Thursday, April 24, 2003

As for the rest of your question, I actually fit in fine.  I mean, I couldn't sleep at all, and frequently wished I had contact with the customers so I could hint them to stay away.  But I helped talk with employees after hours about their extreme unhappinesses.

The problem is that mainstream German culture has too strong a notion of permanence, so things don't fail fast.  People don't quit fast enough.

The best thing I did was get a very productive personal friend to work under me, after joking to everyone about this:

He taught the sysadmin Java for his resumé, and kept me company.  Oh yeah, the free-for-all on company schwag before bankruptcy was like Xmas.  (The CEO of course walked away with the webcams.)

Thursday, April 24, 2003

The sound clip on that MSNBC article is worth hearing.

Basically it's "do you agree to all this really small small print and is this your phone number?" So you answer "Yes." thinking you're saying yes to "that's my phone number" but you're really agreeing to the whole sentance.

Then she gives another long small-print speach and says "ok?" and the guy responds "okay...." and the recording cuts off before he can register a complaint that you can tell was coming.

I wonder if that recording would hold up in a court of law.
Friday, April 25, 2003

I've often wondered how many people buy the cheapo academic version of developer tools such as Visual Studio .Net to develop software professionally. Judging by the number of them you see for sale on eBay, I would guess there are quite a few dishonest developers out there. (Although, I doubt that even MS attempts to track down commercial products developed with academic software.)

Friday, April 25, 2003

Last time I looked, the academic versions of Visual Studio had some key components missing, which would make it impossible or impractical to develop a commercial product, so that's probably not an issue.

(I can't remember what they were off the top of my head - lack of support for out of process servers with unattended execution was one iirc).

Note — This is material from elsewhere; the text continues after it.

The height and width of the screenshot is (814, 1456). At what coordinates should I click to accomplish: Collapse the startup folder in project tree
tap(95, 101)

Better than being unemployed...
Friday, April 25, 2003


I've been using the trick for over 20 years. I used to call them "reverse deadline memos" ("passive authorization" would be more accurate but no manager likes to be accused of passivity).

If I wanted to do something I would send a memo saying I will do this within a certain time frame (which was nearly always shorter than the time it took the manager to reply to email) unless instructed otherwise. Absolutely guarranteed to get 60% + of your plans through however objectionable the boss.

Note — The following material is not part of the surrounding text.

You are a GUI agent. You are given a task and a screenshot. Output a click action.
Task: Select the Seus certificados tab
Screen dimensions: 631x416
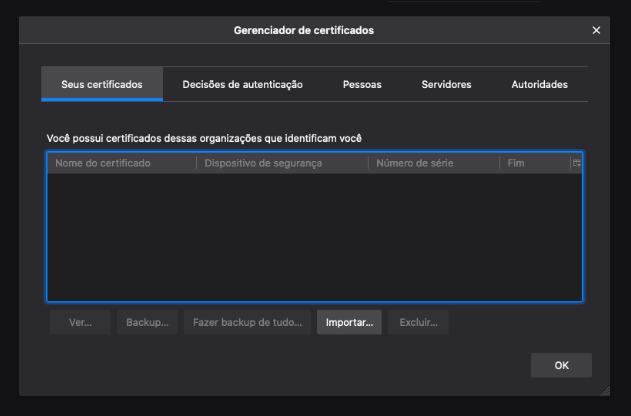click(x=101, y=85)

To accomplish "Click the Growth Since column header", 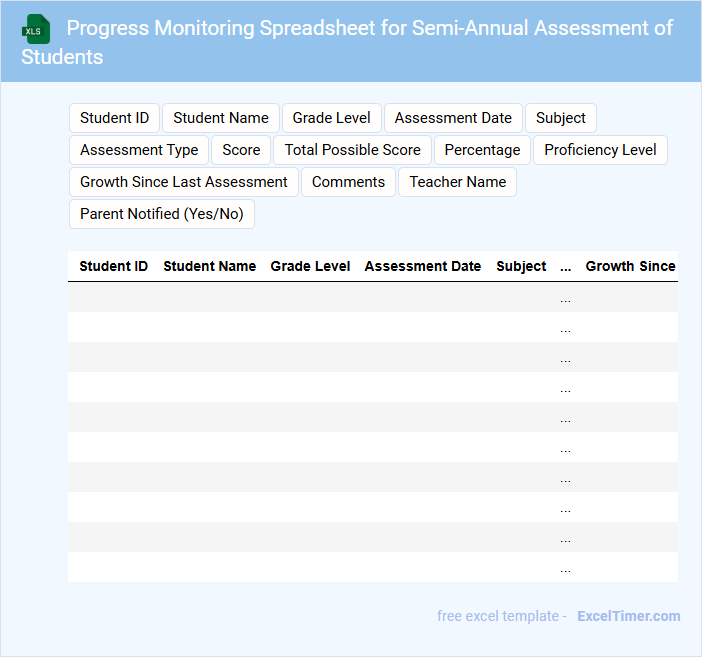I will click(x=630, y=266).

There are refinements. A friend of mine used to send obviously ridiculous actions to the boss on the grounds that his boss would feel he had to reject a certain percentage of his suggestions so he might as well ensure that nothing he wanted was in that percentage. If the thing wasn't kyboshed he would just forget about it, and be able to claim that he realized his mistake in time (and of course have one extra thing to hold over the boss). I knew somebody else who would make certain glaring arithmetical errors when doing the inventory, sure that they would be pounced on and that thus the boss would not delve more deeply and find out that the inventory was pure fiction.

Stephen Jones
Friday, April 25, 2003

quote: "and find out that the inventory was pure fiction. "

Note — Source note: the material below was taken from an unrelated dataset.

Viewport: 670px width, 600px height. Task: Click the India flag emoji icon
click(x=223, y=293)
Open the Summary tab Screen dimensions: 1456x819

he he he, that's the way to go. Thanks for the ideas.

Most projects that I've worked with felt like utter crap in the beginning. After a few iterations, they got stable. That's the way in software, and I think it's the same at all other companies. Thinking that your customers would be better off with someone else's product is just because you don't have the inside info on that other product.

I think it was Joel who said that a good rule of thumb is that it takes about ten years for a complex software to mature? That's it. Stop feeling guilty.

As about working for a two months on a few Excell macros to sell for 60k, that's paradise. I could do that for a living!